TLS and other protocols in this space do very little public key crypto, during
a "handshake" phase when they also check everybody is agreed about how the
protocol will work and set other parameters, they pick symmetric keys (often
two each, it could just one each, and it might be more) and then most of the
actual content is handled with just symmetric encryption.

The handshake phase is complicated, whereas the symmetric crypto is very
simple. There's also a bunch more policy decisions in the handshake phase, and
the Linux kernel tries not to do policy. For example, when your browser
connects to a site and there's a problem it often has an "override" feature
you can use to connect anyway, if the policy deciding whether to allow
connections was in the kernel... too bad?

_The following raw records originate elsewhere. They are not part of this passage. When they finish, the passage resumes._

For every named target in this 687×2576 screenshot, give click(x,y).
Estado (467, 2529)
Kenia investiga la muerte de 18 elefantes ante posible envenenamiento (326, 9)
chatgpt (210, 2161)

However this "SSA" does almost everything on the kernel side, at least from
the point of view of the application.

It also, and I can't tell how serious they were about this, says it offers the
just published TLS 1.3 including 0RTT.

In a way TLS 1.3 is simpler than previous versions, so that makes sense, but
it does also add some brand new twists, and more cautious implementations
(e.g. in Chrome) don't do 0RTT while they wait to decide how to approach it
since it has exciting security properties.

This paper takes those exciting properties a bit more casually than I'm
comfortable with. What's _supposed_ to happen here is that protocols on top of
TLS (e.g. HTTPS) figure out whether 0RTT is something they'll handle and if so
how best to do so. What's definitely NOT safe is to just go "Eh, who cares?"
and do 0RTT but treat it the same as the non-0RTT case silently.